■ **What is being asked**: Can you pull out the lines of the listing from the line with "Task: Open the 详细 link for KB-30A compressor" up to and including the line with "Go to data folder", word for word and without the pictures?

■ **Provided records**:
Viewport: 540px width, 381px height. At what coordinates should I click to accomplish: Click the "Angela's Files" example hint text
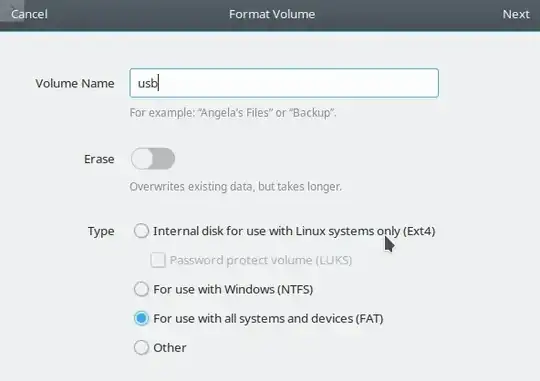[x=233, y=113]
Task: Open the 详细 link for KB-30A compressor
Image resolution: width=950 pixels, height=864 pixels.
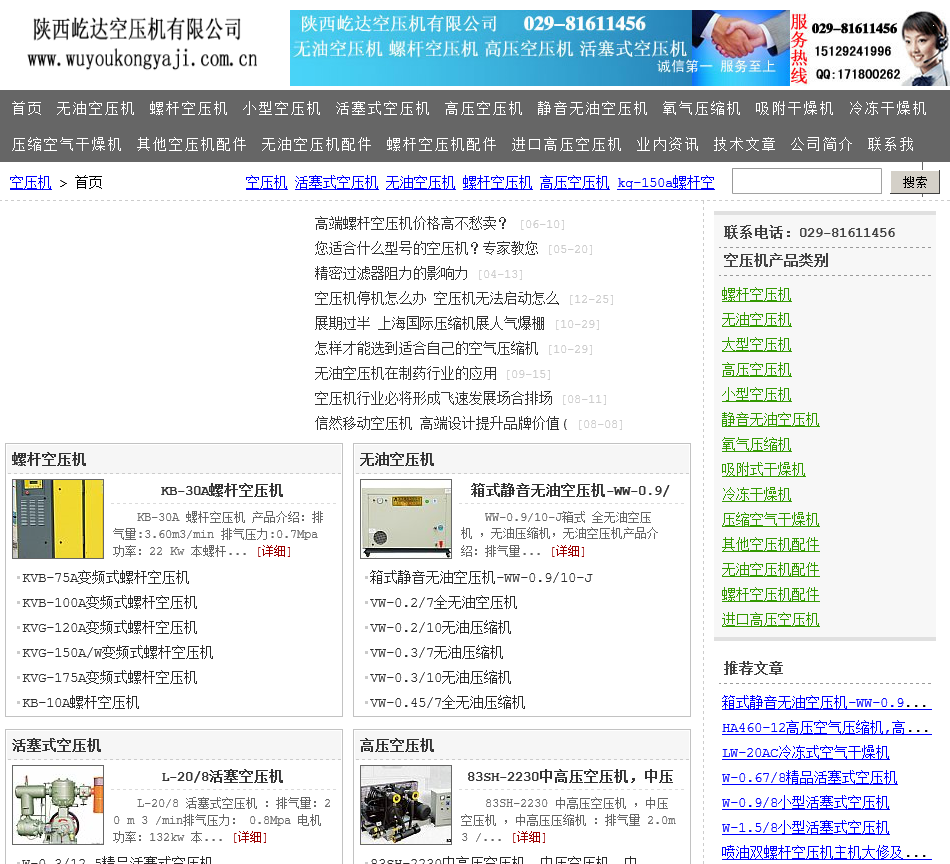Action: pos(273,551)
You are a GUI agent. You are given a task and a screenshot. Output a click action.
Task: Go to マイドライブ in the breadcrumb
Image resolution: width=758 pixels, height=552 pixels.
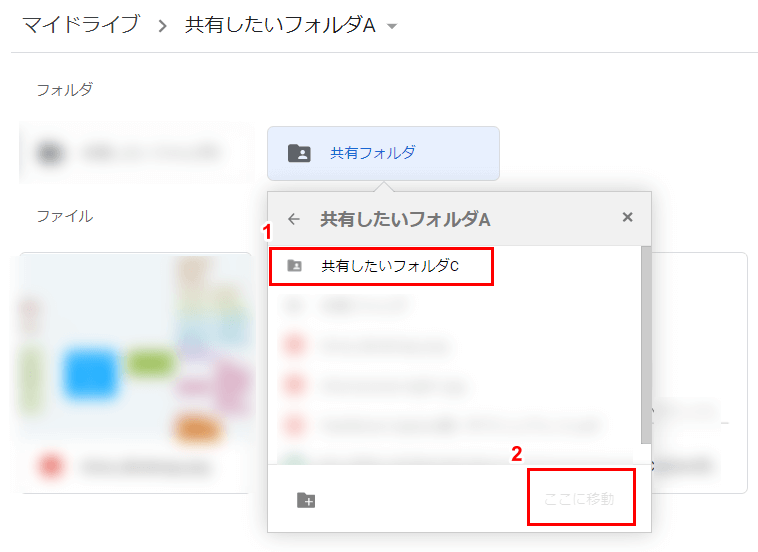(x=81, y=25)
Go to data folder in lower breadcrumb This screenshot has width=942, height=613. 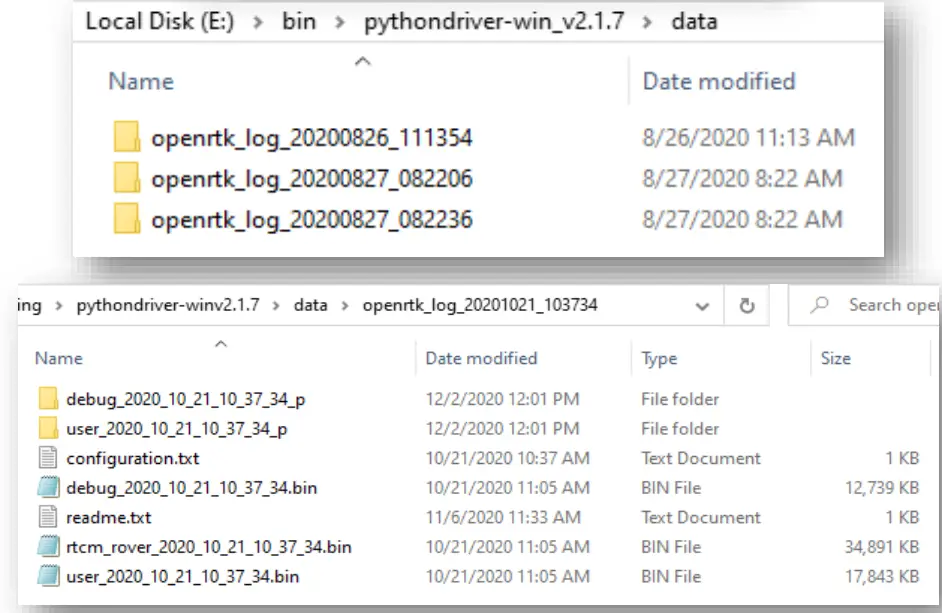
...
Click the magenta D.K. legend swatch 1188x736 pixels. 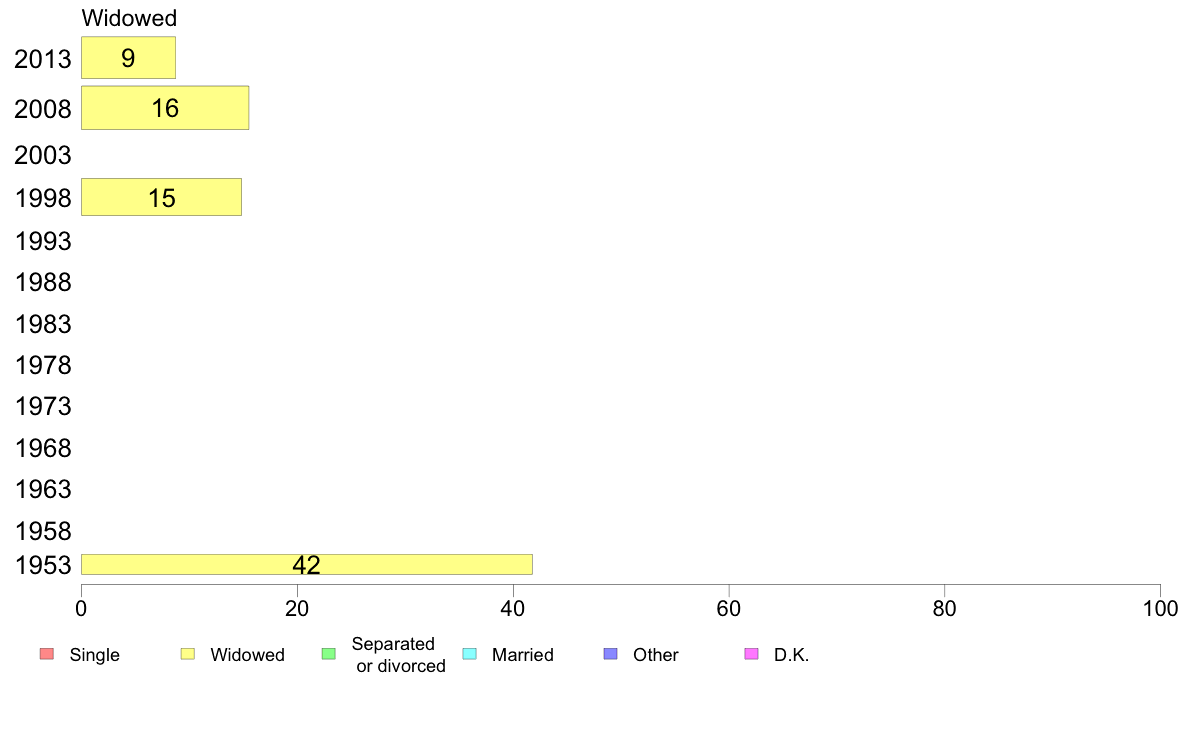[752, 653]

■ **Exercise answer**:
Task: Open the 详细 link for KB-30A compressor
Image resolution: width=950 pixels, height=864 pixels.
Action: pos(273,551)
You are a GUI agent. You are given a task and a screenshot. Output a click action.
Task: Go to マイドライブ in the breadcrumb
Image resolution: width=758 pixels, height=552 pixels.
(x=81, y=25)
Go to data folder in lower breadcrumb This screenshot has width=942, height=613. 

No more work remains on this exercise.